■ **Exercise aim**
Put the data from the line containing "Choose the Civilian Shield Booster I item" through the line containing "click(x=654, y=578)" into a Markdown table with the columns Row and Line, numbering each row and omitting blank lines.
========================================
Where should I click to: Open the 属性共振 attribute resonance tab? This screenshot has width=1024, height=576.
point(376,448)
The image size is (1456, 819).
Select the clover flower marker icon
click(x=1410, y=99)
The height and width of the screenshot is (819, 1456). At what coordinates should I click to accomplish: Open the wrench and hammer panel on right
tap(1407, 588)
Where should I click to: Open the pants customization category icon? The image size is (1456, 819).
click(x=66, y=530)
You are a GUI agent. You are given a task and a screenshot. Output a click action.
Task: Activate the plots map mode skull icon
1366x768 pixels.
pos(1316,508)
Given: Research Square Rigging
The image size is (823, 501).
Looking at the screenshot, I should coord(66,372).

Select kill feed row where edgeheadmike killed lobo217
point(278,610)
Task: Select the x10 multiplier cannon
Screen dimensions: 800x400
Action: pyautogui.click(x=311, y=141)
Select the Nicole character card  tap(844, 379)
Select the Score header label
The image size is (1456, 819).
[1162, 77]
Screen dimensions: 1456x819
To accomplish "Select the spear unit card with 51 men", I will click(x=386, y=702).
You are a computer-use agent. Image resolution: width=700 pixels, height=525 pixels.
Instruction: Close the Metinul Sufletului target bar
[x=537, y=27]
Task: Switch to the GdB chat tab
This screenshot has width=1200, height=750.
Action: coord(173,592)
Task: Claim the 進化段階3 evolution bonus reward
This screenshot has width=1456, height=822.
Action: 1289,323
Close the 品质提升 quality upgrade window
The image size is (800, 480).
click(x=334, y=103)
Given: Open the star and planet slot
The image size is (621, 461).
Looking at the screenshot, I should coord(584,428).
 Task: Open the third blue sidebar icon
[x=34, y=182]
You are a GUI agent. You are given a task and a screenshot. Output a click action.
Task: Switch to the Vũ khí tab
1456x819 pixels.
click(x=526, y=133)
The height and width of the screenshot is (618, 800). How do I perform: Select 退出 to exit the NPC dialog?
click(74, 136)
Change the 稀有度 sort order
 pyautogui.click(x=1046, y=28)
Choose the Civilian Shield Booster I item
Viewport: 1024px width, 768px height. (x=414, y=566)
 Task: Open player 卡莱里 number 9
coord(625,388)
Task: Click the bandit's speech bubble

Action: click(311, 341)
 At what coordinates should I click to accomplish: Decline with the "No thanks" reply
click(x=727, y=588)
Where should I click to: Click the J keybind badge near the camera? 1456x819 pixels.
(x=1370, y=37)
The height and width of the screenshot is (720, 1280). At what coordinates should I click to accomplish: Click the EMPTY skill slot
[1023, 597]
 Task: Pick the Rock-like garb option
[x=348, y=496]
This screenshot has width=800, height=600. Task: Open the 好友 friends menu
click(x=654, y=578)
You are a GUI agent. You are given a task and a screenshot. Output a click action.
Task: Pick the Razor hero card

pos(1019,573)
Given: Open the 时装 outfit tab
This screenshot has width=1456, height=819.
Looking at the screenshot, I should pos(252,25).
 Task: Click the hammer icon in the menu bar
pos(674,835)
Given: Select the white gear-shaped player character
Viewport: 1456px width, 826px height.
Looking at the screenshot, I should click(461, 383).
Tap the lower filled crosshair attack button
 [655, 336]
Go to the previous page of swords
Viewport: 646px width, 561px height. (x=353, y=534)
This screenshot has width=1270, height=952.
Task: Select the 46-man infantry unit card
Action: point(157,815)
========================================
■ **Written reply**
| Row | Line |
|---|---|
| 1 | Choose the Civilian Shield Booster I item |
| 2 | Viewport: 1024px width, 768px height. (x=414, y=566) |
| 3 |  Task: Open player 卡莱里 number 9 |
| 4 | coord(625,388) |
| 5 | Task: Click the bandit's speech bubble |
| 6 | Action: click(311, 341) |
| 7 |  At what coordinates should I click to accomplish: Decline with the "No thanks" reply |
| 8 | click(x=727, y=588) |
| 9 | Where should I click to: Click the J keybind badge near the camera? 1456x819 pixels. |
| 10 | (x=1370, y=37) |
| 11 | The height and width of the screenshot is (720, 1280). At what coordinates should I click to accomplish: Click the EMPTY skill slot |
| 12 | [1023, 597] |
| 13 |  Task: Pick the Rock-like garb option |
| 14 | [x=348, y=496] |
| 15 | This screenshot has width=800, height=600. Task: Open the 好友 friends menu |
| 16 | click(x=654, y=578) |